* [Problem]
Output the rows from the line containing "Given: Click the WNS logo" through the line containing "(x=1055, y=294)", inclusive, as a JSON list of strings with one string per line and blank lines skipped. Omit the pictures.

-- BEGIN The records --

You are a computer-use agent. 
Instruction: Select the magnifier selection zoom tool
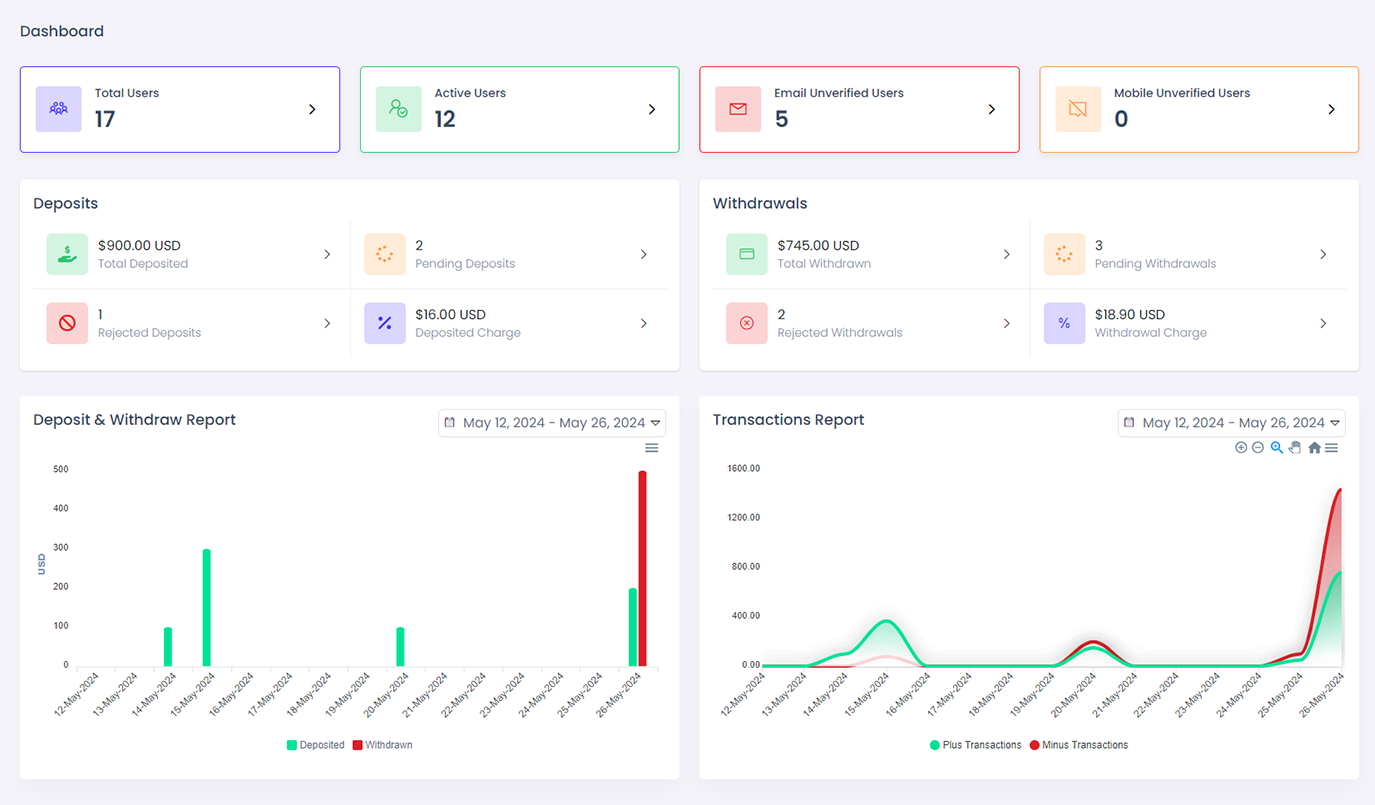[x=1277, y=448]
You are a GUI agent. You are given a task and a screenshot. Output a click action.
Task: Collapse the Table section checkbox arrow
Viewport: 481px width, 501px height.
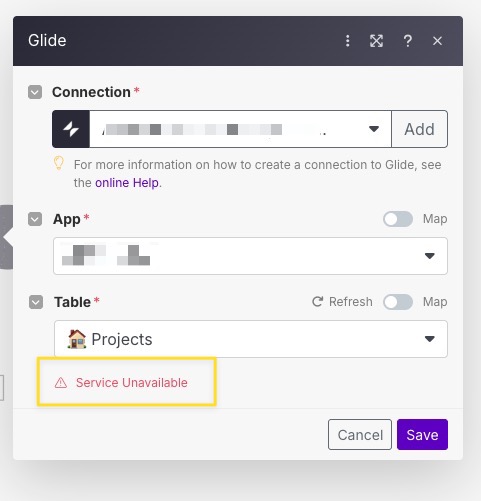[36, 302]
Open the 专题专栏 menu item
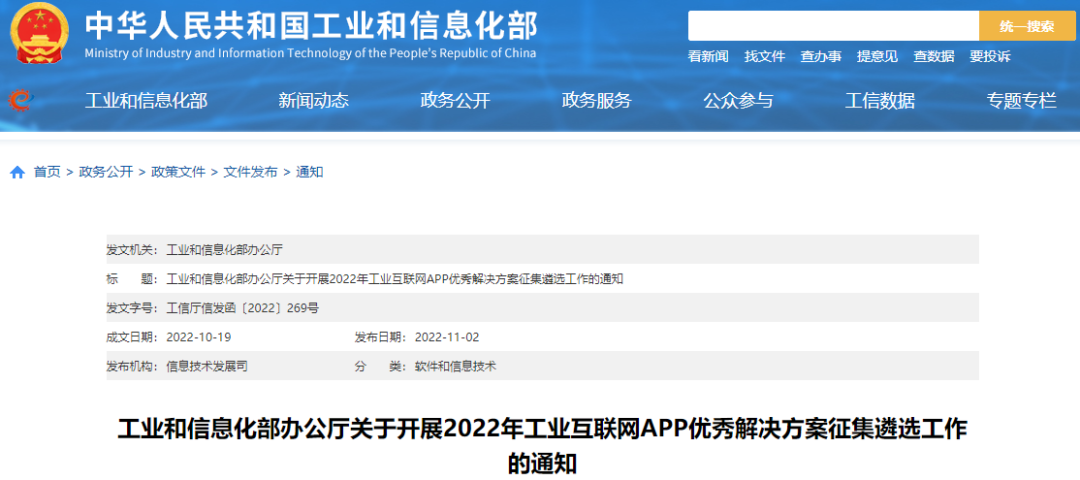The image size is (1080, 480). tap(1021, 100)
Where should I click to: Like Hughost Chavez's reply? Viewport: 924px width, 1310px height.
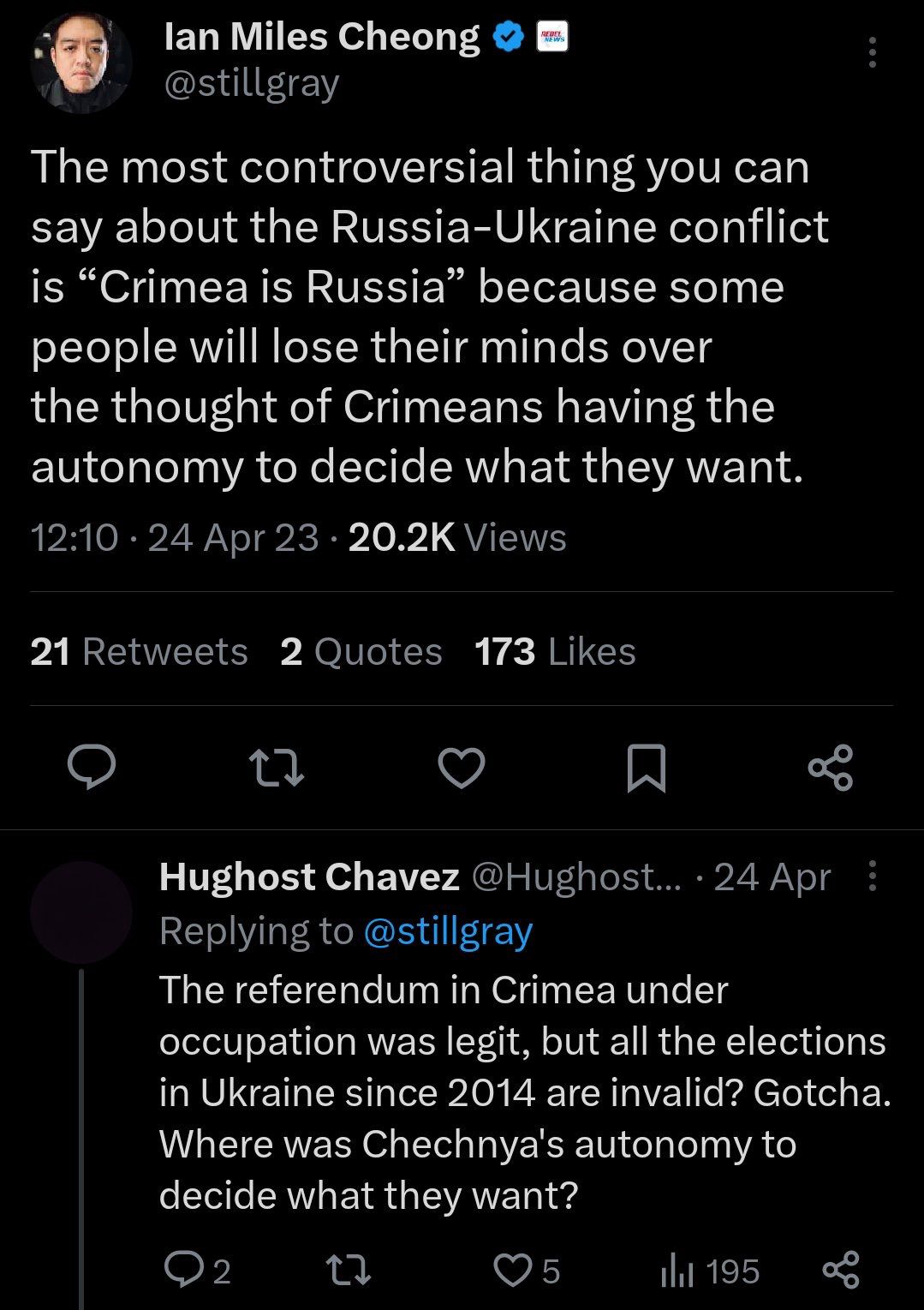[x=530, y=1271]
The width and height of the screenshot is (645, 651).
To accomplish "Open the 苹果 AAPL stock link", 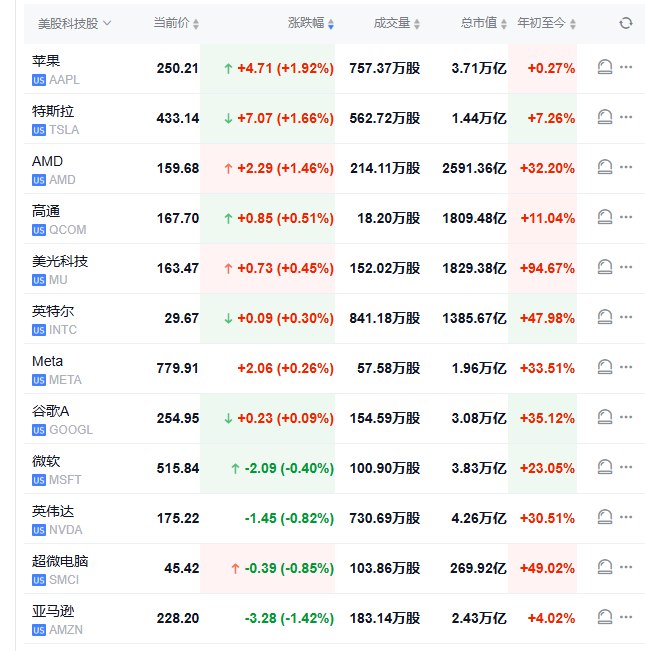I will [x=47, y=61].
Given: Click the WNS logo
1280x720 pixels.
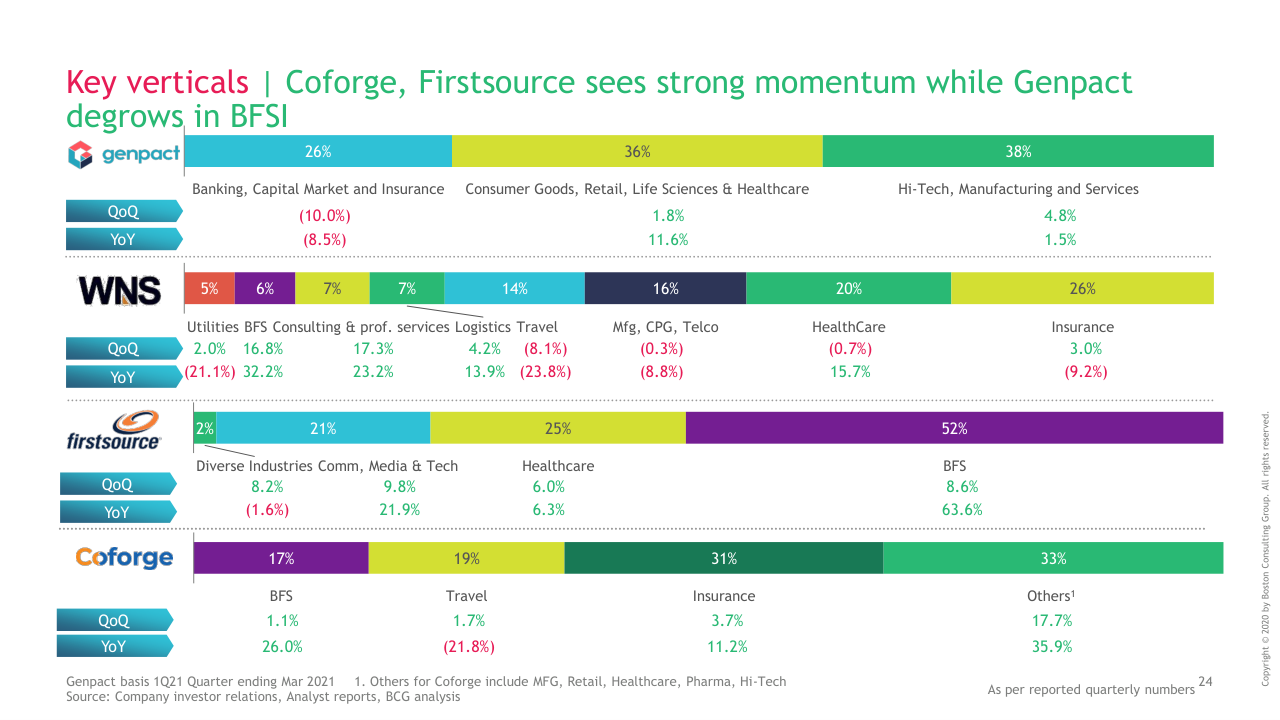Looking at the screenshot, I should pyautogui.click(x=120, y=290).
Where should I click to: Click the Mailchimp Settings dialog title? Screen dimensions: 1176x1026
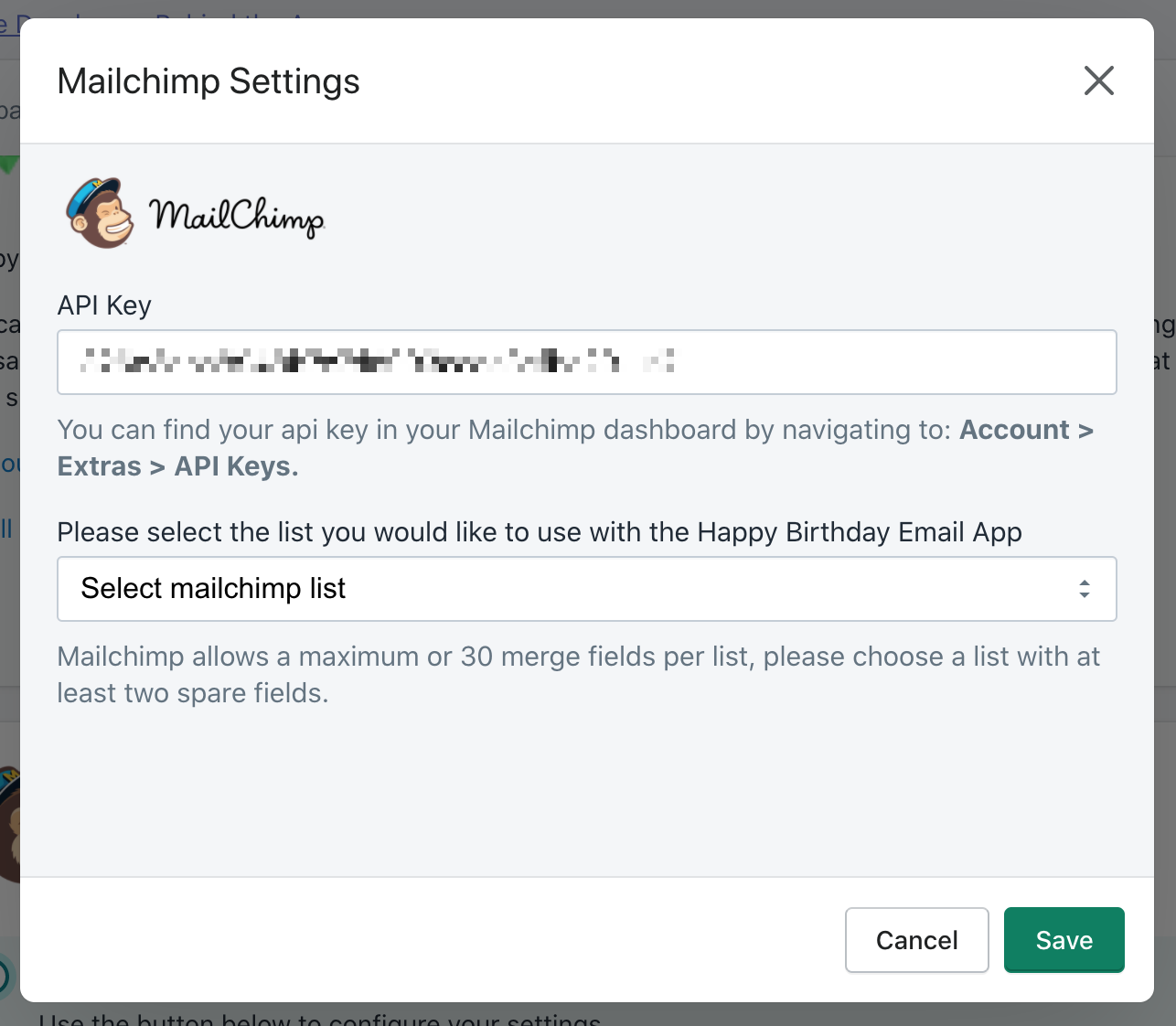coord(208,81)
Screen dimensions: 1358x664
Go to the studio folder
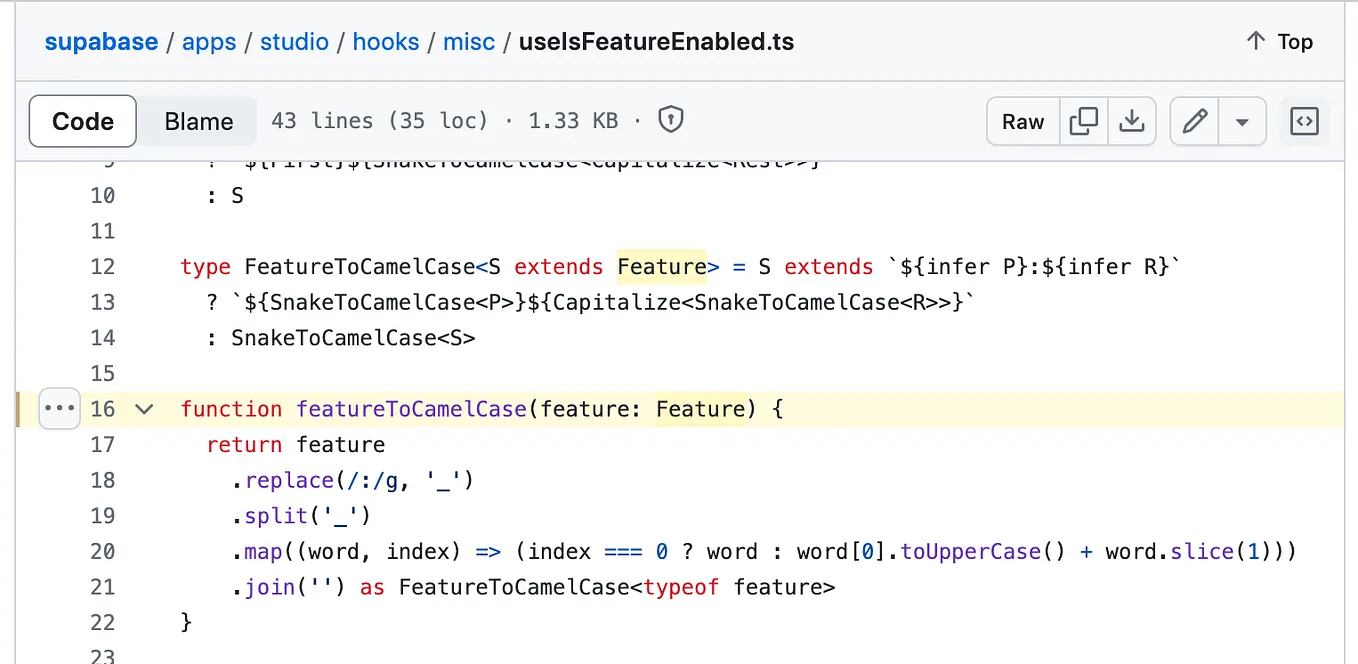tap(295, 41)
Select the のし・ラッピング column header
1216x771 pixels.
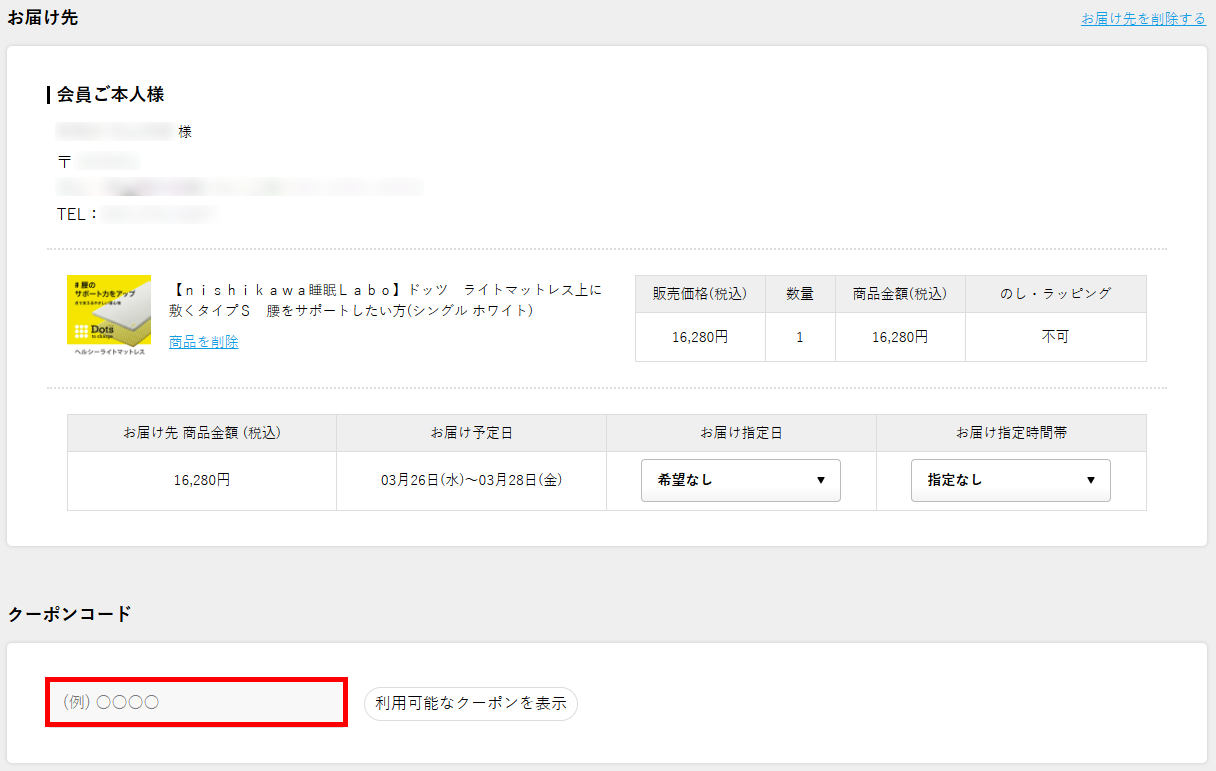(x=1055, y=294)
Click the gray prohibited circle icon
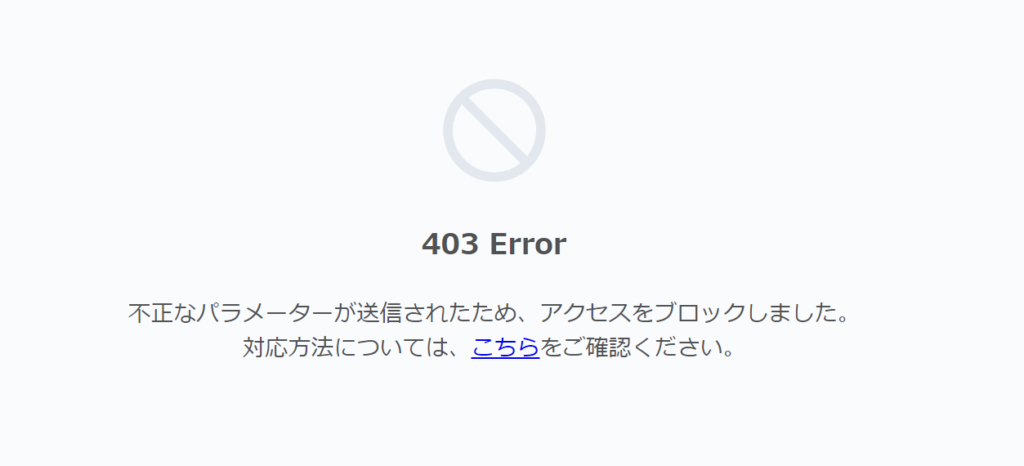The image size is (1024, 466). 494,131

-- END The records --

* [Problem solution]
[
  "Given: Click the WNS logo",
  "1280x720 pixels.",
  "Looking at the screenshot, I should pyautogui.click(x=120, y=290).",
  "Where should I click to: Click the Mailchimp Settings dialog title? Screen dimensions: 1176x1026",
  "coord(208,81)",
  "Screen dimensions: 1358x664",
  "Go to the studio folder",
  "tap(295, 41)",
  "Select the のし・ラッピング column header",
  "1216x771 pixels.",
  "(x=1055, y=294)"
]